Calculate the mass of bromine formed by the interaction of 6.72 liters of chlorine with a 20%

Calculate the mass of bromine formed by the interaction of 6.72 liters of chlorine with a 20% potassium bromide solution, weighing 119 g.

The equation for the reaction of chlorine with potassium bromide:

2KBr + Cl2 = 2KCl + Br2

Amount of Cl2 substance:

v (Cl2) = V (Cl2) / Vm = 6.72 / 22.4 = 0.3 (mol).

KBr weight in solution:

m (KBr) = mr.-ra (KBr) * w (KBr) / 100 = 119 * 20/100 = 23.8 (g).

The amount of KBr substance:

v (KBr) = m (KBr) / M (KBr) = 23.8 / 119 = 0.2 (mol).
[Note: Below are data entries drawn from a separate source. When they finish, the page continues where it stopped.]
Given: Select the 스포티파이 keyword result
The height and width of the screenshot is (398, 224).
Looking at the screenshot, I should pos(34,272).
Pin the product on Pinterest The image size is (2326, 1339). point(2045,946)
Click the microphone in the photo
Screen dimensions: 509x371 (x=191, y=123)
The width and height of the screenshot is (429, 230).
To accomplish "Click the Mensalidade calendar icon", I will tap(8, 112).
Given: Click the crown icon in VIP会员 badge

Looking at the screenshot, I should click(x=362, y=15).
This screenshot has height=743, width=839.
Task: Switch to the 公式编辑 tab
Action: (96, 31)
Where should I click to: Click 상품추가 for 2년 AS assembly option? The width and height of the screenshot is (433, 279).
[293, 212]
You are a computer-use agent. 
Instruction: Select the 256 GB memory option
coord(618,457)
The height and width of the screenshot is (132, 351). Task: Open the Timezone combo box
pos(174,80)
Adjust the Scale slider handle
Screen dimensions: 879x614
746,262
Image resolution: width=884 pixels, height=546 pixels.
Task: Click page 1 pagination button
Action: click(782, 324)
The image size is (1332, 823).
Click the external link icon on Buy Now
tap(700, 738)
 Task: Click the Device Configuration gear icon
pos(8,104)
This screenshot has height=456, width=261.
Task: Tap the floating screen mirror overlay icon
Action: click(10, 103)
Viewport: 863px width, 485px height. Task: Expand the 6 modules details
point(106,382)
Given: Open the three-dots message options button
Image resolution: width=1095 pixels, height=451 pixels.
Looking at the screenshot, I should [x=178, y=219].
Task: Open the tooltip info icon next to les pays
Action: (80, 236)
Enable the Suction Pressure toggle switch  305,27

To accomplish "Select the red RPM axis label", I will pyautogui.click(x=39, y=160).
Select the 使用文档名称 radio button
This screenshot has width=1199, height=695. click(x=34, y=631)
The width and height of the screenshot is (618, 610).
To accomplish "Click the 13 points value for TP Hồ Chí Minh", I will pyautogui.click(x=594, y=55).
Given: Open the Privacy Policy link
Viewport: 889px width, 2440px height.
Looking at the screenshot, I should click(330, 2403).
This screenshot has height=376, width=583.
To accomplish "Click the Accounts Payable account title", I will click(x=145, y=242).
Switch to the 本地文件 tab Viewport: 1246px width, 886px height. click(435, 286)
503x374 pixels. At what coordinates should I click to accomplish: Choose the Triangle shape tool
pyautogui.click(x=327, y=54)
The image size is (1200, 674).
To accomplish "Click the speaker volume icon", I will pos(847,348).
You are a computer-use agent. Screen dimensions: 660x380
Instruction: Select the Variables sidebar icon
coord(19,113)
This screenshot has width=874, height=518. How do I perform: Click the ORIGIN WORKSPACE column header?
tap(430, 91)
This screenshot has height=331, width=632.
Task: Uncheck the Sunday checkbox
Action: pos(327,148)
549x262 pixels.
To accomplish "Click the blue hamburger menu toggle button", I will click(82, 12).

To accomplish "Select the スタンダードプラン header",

According to the reaction equation, 2 mol of KBr reacts with 1 mol of Cl2; therefore, only 0.2 / 2 = 0.1 mol of Cl2 should account for 0.2 mol of KBr. This means that KBr is taken in a deficiency, so the calculation is carried out on it.

The amount of bromine substance:

v (Br2) = v (KBr) / 2 = 0.2 / 2 = 0.1 (mol) and

mass of bromine formed:

m (Br2) = v (Br2) * M (Br2) = 0.1 * 160 = 16 (g).